DeWine had pressed for the postponement on Monday afternoon, and noted that urging people to go to polling stations would contradict new guidance from the Centers for Disease Control which has pressed people to avoid gatherings of 50 or more people (and to avoid gatherings of 10 or more among high-risk populations).

“We can’t tell people it’s in their best interest to stay home and at the same time tell people to go vote,” DeWine said.

The state, as of Monday, had seen 50 positive tests for the coronavirus. It’s one of four major states still scheduled to hold a primary on Tuesday. The other three, Florida, Illinois, and Arizona, are slated to move forward with their elections, too.

The logistics of this Tuesday’s primaries have been especially fraught, given recent CDC recommendations about social distancing and avoiding crowded places, a descriptor that can often refer to polling stations where voters end up queuing in long lines.

All four states have imposed some precautions to help protect voters and polling workers: They’ve shifted hundreds of polling stations away from senior living facilities to other community locations like school and libraries, extended polling hours and committed to rigorously sanitizing machines. Ohio is also poised to offer curbside voting, so individuals who are uncomfortable entering the polling station can still participate.

As major cities close down in-person service at restaurants and bars, and discourage other widely attended events like sports games, however, the decision to hold primaries on Tuesday continues to raise questions about how to most effectively protect those participating in them.
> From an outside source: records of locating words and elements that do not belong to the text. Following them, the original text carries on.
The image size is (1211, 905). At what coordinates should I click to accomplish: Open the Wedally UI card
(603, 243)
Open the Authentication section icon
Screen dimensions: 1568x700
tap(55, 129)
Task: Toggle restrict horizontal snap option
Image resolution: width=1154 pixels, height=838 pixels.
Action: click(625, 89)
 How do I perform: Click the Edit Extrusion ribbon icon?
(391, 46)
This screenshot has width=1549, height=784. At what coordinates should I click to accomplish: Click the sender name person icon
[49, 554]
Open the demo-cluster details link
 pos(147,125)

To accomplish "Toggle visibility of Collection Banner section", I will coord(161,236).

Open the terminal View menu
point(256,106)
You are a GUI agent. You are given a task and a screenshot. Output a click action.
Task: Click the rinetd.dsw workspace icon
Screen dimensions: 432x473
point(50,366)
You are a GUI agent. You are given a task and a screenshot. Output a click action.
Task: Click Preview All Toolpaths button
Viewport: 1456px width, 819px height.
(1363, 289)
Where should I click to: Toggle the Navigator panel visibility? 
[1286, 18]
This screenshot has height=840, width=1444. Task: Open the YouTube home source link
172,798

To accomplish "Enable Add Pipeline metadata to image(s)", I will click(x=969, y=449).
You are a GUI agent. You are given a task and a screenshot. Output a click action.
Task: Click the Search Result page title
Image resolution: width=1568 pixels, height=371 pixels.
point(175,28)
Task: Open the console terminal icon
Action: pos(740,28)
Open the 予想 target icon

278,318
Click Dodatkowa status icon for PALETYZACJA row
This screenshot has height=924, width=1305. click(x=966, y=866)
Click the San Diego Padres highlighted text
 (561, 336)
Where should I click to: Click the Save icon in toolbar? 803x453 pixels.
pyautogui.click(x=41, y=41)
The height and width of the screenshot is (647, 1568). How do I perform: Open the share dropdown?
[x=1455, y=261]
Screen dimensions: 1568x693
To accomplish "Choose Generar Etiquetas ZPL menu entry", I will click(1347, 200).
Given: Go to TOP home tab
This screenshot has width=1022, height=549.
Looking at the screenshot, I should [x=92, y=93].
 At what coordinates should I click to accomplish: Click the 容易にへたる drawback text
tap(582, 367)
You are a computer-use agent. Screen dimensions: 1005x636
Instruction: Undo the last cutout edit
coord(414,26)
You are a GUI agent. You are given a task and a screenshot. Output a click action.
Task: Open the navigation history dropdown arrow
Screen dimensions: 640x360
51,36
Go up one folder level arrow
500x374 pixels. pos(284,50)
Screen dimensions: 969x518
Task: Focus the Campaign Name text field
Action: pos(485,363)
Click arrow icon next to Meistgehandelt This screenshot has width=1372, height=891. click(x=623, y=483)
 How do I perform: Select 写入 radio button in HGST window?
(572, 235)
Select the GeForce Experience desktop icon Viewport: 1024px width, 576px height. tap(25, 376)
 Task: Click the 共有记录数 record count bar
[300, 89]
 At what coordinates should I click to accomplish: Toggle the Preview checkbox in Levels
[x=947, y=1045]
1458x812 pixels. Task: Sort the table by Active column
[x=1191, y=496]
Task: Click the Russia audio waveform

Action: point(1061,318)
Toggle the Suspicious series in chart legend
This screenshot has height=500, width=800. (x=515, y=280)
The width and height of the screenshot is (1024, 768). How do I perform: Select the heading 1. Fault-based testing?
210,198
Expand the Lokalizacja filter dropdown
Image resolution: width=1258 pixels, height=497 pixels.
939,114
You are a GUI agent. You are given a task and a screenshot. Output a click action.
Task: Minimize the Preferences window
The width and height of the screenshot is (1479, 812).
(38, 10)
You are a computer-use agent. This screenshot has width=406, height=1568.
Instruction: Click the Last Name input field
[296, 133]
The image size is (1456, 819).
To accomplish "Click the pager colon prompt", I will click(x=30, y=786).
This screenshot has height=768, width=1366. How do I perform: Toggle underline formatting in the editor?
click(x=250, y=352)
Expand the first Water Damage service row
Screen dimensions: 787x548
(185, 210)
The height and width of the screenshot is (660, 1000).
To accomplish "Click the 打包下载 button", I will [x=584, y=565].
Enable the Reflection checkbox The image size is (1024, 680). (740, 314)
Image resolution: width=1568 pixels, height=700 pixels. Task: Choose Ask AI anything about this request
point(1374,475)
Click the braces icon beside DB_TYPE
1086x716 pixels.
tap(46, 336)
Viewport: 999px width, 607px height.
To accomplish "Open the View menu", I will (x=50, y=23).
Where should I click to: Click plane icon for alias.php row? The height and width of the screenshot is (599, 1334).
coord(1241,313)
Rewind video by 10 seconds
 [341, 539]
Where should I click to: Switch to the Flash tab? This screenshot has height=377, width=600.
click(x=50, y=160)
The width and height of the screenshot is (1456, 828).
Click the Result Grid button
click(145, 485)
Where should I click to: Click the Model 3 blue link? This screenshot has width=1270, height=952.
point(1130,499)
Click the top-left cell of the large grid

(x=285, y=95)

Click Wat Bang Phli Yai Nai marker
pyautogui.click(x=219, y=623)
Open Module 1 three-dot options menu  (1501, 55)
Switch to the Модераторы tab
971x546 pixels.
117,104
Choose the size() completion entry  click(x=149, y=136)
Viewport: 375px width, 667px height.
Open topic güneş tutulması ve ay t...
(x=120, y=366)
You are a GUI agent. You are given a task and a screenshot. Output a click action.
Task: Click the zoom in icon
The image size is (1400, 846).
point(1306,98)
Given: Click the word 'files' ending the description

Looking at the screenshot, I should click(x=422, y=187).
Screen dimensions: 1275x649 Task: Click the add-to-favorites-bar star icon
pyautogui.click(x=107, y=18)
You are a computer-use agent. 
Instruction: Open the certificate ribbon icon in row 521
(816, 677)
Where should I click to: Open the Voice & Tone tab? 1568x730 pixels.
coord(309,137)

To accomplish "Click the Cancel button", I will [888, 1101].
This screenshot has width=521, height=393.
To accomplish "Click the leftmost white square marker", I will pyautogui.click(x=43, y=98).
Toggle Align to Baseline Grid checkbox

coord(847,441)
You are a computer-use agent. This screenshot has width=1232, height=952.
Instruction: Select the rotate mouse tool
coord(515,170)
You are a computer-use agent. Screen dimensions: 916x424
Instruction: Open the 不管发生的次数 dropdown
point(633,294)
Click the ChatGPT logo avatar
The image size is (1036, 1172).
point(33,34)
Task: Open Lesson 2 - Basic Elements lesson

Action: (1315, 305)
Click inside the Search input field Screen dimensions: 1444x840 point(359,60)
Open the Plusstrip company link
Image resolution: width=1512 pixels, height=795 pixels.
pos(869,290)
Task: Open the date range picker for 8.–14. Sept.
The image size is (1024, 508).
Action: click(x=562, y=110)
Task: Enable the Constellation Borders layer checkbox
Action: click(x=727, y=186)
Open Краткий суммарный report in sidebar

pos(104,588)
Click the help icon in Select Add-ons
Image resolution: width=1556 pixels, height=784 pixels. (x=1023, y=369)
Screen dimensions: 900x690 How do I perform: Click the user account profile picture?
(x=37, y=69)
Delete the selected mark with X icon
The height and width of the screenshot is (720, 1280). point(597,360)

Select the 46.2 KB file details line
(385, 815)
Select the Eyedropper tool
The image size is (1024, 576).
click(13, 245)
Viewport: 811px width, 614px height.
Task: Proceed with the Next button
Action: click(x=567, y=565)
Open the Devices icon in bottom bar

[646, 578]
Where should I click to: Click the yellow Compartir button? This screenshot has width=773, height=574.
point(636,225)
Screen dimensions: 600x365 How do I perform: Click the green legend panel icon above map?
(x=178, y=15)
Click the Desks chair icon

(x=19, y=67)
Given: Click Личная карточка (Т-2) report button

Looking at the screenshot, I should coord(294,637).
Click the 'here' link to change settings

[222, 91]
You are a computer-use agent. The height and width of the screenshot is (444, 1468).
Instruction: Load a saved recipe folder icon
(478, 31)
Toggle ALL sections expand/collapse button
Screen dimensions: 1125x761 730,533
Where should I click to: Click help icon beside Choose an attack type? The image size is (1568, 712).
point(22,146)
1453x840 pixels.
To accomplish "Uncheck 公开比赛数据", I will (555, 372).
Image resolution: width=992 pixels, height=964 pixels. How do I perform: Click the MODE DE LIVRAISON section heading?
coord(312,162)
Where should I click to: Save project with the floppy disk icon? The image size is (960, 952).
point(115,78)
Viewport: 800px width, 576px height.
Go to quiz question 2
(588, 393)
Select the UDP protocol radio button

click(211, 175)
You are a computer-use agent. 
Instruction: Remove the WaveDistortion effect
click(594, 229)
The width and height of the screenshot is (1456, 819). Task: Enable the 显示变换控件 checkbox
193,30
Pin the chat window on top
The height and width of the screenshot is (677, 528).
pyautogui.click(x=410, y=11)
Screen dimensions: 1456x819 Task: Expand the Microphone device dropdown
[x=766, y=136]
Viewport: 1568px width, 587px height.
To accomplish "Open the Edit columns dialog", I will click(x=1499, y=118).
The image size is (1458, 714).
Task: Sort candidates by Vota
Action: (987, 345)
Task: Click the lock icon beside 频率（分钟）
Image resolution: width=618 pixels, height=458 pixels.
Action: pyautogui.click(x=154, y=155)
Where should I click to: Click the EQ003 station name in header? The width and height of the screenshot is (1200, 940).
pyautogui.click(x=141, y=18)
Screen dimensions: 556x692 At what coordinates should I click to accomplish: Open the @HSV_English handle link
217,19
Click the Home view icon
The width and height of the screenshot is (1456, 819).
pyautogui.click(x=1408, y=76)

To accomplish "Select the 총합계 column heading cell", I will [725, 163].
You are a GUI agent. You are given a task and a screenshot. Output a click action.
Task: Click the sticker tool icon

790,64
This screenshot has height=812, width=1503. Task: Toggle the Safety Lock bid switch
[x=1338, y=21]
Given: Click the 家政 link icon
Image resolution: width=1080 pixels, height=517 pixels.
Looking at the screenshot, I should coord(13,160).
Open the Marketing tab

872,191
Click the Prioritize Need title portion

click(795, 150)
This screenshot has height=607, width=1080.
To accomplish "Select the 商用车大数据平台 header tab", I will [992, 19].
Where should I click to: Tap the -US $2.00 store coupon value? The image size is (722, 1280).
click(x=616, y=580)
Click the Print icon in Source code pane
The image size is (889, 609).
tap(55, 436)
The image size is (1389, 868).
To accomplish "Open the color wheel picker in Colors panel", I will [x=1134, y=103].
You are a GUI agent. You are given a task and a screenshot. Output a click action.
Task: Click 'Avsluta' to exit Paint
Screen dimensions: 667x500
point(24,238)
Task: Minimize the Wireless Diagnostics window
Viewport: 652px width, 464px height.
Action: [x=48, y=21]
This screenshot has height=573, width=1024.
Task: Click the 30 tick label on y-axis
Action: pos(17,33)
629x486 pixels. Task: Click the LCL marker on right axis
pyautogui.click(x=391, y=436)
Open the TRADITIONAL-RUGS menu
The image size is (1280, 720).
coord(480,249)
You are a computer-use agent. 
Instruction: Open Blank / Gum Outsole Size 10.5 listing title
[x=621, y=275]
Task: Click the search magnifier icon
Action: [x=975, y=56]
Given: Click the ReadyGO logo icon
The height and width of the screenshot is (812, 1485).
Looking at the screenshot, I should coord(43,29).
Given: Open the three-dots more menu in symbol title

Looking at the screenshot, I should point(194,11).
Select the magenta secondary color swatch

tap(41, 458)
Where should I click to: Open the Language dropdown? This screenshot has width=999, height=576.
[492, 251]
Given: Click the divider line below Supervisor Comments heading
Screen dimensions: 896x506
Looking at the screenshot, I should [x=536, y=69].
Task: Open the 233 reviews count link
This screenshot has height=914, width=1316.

Georgia, Kentucky and Louisiana, three states with later primaries, have all pushed theirs back.

Mail-in voting and absentee ballots could make a big difference

While the states holding primaries this week were faced with unique challenges given the timing of their elections, states that have races later in the calendar could continue to encourage voter participation amid the coronavirus outbreak via vote-by-mail and absentee options.

In Ohio, for example, absentee ballots can be submitted via mail. And in states like Washington, which has already voted, mail-in voting comprised the majority of the ballots that were cast.

Due to the coronavirus outbreak in Washington, mail-in voting in the state likely played a major role in encouraging voter turnout despite the need to maintain social distancing. Turnout for its primary in 2020 was at 47 percent, up from 35 percent in 2016, though it’s worth noting that the primary that year was non-binding for Democrats (it took place after a state caucus vote).

As Vox’s Ella Nilsen has reported, there’s an effort by Sen. Ron Wyden (D-OR) to make vote-by-mail much more accessible ahead of the November general election, in case states are still facing challenges related to the coronavirus at that time. A bill that he’s proposed would enable all voters to get a mail-in ballot if 25 percent of states declare a state of emergency. It would also guarantee $500 million in federal funding that would be doled out to states attempting to implement these initiatives.

Currently, 34 states and Washington DC enable all voters to request an absentee ballot or vote by mail, Nilsen writes. The 16 other states, including Texas, New York, and Massachusetts, require an excuse for voters to use absentee ballots.

A reform that’s known for increasing access to the ballot box, vote-by-mail could well become more popular under the current circumstances.